Der Angeklagte war ein Blödmann...

von Carsten Krumm, veröffentlicht am 22.04.2023
Rechtsgebiete: Verkehrsrecht1|1637 Aufrufe

Nicht ganz so hatte es die Berufungskammer geschrieben, aber wohl gemeint. Und im Urteil hatte sie aus ihrer Meinung keinen Hehl gemacht. Das führte dann zur Aufhebung hinsichtlich des Maßregelausspruchs nach §§ 69,69a StGB:

 

2. Die neben der Geldstrafe angeordnete Maßregel nach den §§ 69, 69a StGB kann ebenfalls keinen Bestand haben, weil die Berufungskammer ihre Entscheidung mit sachfremden Erwägungen begründet hat.

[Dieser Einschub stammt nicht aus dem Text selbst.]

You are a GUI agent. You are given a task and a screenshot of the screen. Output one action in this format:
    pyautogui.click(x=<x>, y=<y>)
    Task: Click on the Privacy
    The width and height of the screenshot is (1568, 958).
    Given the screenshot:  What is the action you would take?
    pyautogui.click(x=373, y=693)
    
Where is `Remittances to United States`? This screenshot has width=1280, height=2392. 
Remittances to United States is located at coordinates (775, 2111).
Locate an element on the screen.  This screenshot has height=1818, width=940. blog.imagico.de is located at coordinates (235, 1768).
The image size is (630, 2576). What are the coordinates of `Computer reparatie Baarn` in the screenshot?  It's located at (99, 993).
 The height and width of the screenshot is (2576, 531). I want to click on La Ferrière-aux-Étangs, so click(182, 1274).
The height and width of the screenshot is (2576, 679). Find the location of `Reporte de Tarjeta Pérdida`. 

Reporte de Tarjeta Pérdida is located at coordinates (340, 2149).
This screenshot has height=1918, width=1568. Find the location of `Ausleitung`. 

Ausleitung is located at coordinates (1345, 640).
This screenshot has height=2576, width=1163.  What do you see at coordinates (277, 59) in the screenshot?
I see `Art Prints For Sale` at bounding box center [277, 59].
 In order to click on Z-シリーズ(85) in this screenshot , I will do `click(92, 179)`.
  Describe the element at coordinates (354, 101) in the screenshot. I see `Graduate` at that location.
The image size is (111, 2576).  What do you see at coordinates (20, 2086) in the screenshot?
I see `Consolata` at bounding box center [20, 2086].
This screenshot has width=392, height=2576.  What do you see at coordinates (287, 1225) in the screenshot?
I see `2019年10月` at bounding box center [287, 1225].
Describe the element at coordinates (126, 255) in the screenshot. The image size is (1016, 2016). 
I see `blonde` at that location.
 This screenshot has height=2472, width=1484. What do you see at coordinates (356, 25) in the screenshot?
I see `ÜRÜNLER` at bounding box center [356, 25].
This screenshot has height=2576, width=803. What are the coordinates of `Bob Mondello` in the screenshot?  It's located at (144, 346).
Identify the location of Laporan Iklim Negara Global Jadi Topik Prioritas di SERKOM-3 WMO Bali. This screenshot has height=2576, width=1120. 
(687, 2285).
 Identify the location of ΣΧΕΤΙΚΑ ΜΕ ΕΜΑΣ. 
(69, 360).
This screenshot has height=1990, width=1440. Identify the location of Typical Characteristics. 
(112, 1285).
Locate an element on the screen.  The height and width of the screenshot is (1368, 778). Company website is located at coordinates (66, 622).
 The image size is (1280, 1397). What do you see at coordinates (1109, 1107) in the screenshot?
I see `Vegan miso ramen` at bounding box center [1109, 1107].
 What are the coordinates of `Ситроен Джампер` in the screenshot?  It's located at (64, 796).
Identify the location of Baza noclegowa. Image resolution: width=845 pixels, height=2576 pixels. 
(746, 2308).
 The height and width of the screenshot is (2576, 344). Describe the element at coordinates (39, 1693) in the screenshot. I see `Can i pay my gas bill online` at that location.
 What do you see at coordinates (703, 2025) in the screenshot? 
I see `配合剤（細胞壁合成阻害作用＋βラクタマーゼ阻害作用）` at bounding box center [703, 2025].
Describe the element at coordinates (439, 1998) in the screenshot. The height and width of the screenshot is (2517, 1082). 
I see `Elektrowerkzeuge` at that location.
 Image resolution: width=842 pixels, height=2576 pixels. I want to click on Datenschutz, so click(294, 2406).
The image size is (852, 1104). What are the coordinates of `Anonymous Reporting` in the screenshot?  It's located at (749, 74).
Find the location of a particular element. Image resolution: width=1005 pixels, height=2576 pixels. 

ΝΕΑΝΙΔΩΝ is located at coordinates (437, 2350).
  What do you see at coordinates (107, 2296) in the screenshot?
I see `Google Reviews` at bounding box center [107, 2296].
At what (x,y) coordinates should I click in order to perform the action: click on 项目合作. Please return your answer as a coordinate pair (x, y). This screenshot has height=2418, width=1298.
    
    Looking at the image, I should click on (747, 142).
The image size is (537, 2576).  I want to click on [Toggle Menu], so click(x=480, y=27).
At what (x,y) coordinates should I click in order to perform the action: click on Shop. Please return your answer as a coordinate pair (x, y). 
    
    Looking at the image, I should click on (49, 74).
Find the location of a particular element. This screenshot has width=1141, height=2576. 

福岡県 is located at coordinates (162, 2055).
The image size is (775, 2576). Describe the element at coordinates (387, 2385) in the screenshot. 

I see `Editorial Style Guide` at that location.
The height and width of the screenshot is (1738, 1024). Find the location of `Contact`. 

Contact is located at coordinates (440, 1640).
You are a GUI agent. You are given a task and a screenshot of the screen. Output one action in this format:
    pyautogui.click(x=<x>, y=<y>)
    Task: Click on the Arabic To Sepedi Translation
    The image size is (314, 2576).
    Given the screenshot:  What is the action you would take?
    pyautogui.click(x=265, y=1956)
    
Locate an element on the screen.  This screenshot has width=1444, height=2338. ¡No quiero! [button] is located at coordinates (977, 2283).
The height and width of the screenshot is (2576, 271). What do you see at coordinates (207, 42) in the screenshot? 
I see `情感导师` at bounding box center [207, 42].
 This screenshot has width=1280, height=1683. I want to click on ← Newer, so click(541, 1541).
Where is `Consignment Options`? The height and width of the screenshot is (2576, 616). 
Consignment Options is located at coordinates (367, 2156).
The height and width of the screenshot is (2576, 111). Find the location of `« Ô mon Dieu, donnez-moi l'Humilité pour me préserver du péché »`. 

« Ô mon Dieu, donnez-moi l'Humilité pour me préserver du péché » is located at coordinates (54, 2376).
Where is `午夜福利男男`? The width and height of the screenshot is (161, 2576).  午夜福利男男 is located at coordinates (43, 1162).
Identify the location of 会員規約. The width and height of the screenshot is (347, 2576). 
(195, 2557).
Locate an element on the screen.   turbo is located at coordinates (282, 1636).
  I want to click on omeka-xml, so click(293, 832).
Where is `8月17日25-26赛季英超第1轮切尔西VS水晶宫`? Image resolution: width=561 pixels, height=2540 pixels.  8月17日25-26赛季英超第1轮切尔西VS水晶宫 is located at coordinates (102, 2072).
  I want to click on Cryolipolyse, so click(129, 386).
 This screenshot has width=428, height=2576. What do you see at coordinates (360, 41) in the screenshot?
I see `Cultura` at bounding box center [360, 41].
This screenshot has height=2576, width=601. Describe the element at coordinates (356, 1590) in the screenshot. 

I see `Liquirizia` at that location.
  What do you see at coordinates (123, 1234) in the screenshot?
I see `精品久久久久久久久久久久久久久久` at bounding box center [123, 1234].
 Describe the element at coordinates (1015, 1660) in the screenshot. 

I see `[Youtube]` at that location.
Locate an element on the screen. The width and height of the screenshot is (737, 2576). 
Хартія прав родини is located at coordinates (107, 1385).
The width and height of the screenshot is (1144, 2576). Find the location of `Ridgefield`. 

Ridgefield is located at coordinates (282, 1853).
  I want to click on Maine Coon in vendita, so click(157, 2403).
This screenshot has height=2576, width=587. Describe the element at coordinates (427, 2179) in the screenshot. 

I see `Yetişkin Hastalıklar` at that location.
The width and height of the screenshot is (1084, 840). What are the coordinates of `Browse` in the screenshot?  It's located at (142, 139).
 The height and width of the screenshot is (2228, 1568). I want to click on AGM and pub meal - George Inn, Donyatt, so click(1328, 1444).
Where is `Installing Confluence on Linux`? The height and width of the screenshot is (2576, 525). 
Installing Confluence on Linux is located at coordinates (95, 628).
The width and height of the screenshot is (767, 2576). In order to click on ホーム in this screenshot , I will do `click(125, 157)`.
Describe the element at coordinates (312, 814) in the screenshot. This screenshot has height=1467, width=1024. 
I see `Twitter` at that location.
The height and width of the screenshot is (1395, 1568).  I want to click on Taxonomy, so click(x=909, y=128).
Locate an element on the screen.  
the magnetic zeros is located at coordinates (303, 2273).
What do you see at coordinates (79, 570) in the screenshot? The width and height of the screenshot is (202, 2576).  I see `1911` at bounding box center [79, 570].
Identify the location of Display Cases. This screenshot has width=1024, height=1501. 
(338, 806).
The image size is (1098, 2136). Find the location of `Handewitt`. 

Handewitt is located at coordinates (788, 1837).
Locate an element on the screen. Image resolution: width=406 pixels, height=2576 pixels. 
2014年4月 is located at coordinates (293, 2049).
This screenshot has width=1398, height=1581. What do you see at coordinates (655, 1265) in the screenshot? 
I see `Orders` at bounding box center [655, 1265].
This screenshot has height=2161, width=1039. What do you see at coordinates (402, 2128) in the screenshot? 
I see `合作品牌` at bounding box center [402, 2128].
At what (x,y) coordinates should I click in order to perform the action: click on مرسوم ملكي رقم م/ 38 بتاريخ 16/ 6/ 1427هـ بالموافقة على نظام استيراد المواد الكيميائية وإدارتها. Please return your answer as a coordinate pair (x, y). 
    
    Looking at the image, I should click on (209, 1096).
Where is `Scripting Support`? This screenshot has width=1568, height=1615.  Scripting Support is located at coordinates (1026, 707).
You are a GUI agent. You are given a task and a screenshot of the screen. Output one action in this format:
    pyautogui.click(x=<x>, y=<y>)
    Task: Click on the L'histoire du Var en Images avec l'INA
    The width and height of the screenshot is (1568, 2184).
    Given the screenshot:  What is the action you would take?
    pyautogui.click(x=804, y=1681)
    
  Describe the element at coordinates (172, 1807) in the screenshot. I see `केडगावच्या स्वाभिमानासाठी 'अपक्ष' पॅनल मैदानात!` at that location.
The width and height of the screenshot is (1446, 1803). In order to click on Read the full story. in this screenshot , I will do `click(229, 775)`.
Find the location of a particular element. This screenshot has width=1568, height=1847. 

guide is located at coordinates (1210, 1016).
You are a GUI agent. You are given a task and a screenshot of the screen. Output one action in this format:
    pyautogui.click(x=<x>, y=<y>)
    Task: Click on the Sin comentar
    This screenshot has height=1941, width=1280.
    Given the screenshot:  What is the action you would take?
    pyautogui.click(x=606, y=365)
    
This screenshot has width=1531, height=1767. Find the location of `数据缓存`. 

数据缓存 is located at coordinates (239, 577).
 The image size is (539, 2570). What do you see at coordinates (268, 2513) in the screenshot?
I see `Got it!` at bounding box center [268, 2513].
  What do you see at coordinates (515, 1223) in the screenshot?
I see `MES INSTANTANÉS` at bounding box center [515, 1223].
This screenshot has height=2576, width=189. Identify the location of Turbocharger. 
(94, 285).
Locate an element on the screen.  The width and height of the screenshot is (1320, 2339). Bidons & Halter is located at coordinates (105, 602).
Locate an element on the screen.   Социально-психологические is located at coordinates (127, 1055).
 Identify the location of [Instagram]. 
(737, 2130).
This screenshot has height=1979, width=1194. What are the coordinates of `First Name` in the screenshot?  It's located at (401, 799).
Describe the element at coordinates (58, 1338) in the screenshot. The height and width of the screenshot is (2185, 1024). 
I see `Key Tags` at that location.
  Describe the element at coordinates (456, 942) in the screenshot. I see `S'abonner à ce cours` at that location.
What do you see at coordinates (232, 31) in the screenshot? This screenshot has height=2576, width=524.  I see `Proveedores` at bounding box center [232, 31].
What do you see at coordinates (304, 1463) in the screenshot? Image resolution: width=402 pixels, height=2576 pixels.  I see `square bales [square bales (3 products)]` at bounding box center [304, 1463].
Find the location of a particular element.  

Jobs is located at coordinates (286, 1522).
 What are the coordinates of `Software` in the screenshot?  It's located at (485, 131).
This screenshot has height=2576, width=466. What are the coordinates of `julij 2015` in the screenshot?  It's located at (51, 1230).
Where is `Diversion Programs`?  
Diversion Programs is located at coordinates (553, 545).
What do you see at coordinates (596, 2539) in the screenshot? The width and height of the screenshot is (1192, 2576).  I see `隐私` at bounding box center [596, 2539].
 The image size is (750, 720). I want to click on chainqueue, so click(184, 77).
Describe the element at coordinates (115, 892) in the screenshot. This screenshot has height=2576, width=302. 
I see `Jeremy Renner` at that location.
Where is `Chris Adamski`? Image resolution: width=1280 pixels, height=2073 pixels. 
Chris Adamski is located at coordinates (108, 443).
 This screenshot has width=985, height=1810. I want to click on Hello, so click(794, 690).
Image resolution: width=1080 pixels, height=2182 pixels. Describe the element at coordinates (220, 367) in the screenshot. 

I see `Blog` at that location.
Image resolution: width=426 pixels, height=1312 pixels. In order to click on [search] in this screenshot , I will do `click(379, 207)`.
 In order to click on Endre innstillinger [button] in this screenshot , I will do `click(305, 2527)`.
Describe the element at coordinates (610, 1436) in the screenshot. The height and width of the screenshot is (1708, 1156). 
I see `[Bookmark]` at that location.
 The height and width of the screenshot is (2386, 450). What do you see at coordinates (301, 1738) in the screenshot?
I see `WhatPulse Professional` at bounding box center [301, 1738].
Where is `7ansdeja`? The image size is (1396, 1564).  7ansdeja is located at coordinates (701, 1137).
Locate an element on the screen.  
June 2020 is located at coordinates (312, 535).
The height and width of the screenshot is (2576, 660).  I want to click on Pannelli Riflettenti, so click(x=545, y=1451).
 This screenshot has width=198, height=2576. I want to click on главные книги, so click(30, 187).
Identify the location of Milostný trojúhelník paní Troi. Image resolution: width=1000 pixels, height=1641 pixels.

Zwar hat die Berufungskammer gesehen, dass es für die Verhängung der Maßregel darauf ankommt, ob der Angeklagte ungeeignet zum Führen von Fahrzeugen ist. Allerdings wurde verkannt, dass sich nach § 69 Abs. 1 Satz 1 StGB die Ungeeignetheit „aus der Tat“ ergeben muss. Die stark moralisierenden Erwägungen zum Auftreten des Angeklagten in der Berufungshauptverhandlung („betont desinteressiert“, „herablassend siegesgewiss“, sich „nur gelegentlich in überheblich-spöttischer Weise äußernd“), die schon für sich genommen bedenklich sind (vgl. nur BGH, Beschluss vom 03.08.2021 - 2 StR 217/21 = StV 2022, 224; 22.10.2020 - 2 StR 232/20 bei juris; Urt. v. 04.12.2018 - 1 StR 477/18 = NStZ-RR 2019, 105), lassen keinen konkreten Bezug zur Frage der Eignung des Angeklagten zum Führen von Kraftfahrzeugen im Straßenverkehr erkennen. Zudem hat die Berufungskammer die Begehung der Straftaten, die zu den späteren Verurteilungen in anderen Verfahren führten, und die daraus abgeleitete „Gleichgültigkeit des Angeklagten gegenüber anderen Rechtsgütern“ zusätzlich für ihre Einschätzung herangezogen, dass der Angeklagte auch zum gegenwärtigen Zeitpunkt noch charakterlich zum Führen von Kraftfahrzeugen im Straßenverkehr ungeeignet sei. Dabei wurde außer Acht gelassen, dass die Taten, die diesen Verurteilungen zu Grunde lagen, in keinem Zusammenhang mit dem Führen von Kraftfahrzeugen standen. Auch wenn es sich bei dem verfahrensgegenständlichen Delikt um einen Regelfall im Sinne des § 69 Abs. 2 Nr. 1a StGB handelte, kann der Senat nicht völlig ausschließen, dass die Strafkammer im Falle einer am Gesetz orientierten Begründung der Maßregel von dem Regelfall abgewichen wäre, sodass die Entscheidung auch insoweit auf diesem Rechtsfehler beruht (§ 337 Abs. 1 StPO).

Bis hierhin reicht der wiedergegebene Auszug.